Below are entries to examine: work out how many lines contain the word "accomplish", and give only that number.
··········
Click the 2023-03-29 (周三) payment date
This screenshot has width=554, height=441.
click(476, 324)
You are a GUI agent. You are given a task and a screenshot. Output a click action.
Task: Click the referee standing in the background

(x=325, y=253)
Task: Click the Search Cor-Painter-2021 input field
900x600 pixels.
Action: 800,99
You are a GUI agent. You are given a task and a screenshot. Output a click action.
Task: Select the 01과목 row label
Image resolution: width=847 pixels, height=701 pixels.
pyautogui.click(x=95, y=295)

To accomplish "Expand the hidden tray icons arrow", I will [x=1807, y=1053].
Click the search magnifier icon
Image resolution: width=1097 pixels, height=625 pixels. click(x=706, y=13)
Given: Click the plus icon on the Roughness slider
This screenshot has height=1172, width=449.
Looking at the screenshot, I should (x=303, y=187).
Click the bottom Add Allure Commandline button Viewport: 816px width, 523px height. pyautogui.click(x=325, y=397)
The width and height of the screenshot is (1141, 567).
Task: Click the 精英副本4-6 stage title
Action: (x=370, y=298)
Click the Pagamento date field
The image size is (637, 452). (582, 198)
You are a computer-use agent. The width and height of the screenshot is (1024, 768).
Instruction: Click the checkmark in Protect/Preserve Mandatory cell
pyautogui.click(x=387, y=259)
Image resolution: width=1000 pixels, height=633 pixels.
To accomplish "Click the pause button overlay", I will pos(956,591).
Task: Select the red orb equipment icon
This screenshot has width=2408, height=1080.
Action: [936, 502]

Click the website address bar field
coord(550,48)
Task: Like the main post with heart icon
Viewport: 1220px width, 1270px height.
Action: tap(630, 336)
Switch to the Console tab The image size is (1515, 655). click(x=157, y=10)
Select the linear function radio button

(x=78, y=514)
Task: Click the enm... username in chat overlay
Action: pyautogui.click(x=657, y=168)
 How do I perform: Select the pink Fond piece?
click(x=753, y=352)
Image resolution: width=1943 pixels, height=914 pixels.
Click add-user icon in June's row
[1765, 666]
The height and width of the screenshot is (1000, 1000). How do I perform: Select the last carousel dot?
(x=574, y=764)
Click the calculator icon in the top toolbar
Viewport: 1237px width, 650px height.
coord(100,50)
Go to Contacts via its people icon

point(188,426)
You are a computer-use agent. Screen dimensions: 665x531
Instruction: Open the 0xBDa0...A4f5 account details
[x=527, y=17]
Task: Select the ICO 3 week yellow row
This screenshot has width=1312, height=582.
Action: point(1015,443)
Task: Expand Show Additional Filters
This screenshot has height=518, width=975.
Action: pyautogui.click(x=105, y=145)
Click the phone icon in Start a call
··········
Answer to this task
2